**Objective:** Reproduce the lines starting with the one that contains "Bookmark this page with the star icon" and going on through the last line, replacing "column" with "header" and leaving everything else unchanged.

**Records shown:**
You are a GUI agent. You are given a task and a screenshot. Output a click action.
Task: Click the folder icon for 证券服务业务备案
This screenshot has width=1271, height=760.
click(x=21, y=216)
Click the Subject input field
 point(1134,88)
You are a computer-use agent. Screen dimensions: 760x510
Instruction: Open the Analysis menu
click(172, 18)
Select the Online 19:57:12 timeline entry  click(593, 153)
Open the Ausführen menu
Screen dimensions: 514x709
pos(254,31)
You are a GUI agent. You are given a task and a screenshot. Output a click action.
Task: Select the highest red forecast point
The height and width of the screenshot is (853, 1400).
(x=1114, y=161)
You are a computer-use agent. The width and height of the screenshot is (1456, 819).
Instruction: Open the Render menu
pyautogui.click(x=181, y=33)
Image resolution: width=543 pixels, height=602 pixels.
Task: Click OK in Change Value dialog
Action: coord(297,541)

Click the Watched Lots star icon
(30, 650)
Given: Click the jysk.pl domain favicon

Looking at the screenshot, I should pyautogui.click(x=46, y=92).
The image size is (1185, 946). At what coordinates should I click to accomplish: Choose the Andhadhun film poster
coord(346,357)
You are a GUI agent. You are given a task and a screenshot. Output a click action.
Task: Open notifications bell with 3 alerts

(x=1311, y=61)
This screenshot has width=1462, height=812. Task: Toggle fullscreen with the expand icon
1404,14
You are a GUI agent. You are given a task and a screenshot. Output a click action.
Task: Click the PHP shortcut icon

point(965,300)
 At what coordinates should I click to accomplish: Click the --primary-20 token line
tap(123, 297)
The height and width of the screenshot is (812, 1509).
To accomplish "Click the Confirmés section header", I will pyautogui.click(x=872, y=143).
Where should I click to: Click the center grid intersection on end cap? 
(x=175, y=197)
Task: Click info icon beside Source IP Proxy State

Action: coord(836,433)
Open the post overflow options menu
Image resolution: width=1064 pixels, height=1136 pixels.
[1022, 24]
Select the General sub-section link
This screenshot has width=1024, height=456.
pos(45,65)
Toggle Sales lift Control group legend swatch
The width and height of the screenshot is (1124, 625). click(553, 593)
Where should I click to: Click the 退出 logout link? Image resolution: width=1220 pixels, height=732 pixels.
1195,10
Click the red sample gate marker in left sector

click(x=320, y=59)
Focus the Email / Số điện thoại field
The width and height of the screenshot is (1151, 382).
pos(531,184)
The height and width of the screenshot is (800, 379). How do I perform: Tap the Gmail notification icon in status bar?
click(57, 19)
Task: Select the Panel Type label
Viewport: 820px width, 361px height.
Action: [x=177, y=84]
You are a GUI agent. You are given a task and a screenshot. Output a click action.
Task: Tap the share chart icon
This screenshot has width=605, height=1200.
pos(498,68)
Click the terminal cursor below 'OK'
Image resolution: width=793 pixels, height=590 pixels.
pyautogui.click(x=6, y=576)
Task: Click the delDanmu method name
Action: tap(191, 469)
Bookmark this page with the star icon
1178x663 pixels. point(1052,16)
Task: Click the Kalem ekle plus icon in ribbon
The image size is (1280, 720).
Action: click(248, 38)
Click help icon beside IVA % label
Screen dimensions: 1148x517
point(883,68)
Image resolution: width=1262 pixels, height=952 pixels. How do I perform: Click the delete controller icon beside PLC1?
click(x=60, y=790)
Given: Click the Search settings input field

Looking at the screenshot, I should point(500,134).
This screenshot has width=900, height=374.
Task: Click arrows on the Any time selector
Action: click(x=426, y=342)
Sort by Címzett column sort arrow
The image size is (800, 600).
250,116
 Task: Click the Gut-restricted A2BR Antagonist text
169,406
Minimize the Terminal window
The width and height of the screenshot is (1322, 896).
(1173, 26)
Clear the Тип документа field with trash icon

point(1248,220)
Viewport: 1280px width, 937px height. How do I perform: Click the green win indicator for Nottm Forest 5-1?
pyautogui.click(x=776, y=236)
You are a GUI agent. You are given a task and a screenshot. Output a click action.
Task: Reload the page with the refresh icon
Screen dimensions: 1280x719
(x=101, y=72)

**Exercise output:**
Bookmark this page with the star icon
1178x663 pixels. point(1052,16)
Task: Click the Kalem ekle plus icon in ribbon
The image size is (1280, 720).
Action: click(248, 38)
Click help icon beside IVA % label
Screen dimensions: 1148x517
point(883,68)
Image resolution: width=1262 pixels, height=952 pixels. How do I perform: Click the delete controller icon beside PLC1?
click(x=60, y=790)
Given: Click the Search settings input field

Looking at the screenshot, I should point(500,134).
This screenshot has width=900, height=374.
Task: Click arrows on the Any time selector
Action: click(x=426, y=342)
Sort by Címzett header sort arrow
The image size is (800, 600).
250,116
 Task: Click the Gut-restricted A2BR Antagonist text
169,406
Minimize the Terminal window
The width and height of the screenshot is (1322, 896).
(1173, 26)
Clear the Тип документа field with trash icon

point(1248,220)
Viewport: 1280px width, 937px height. How do I perform: Click the green win indicator for Nottm Forest 5-1?
pyautogui.click(x=776, y=236)
You are a GUI agent. You are given a task and a screenshot. Output a click action.
Task: Reload the page with the refresh icon
Screen dimensions: 1280x719
(x=101, y=72)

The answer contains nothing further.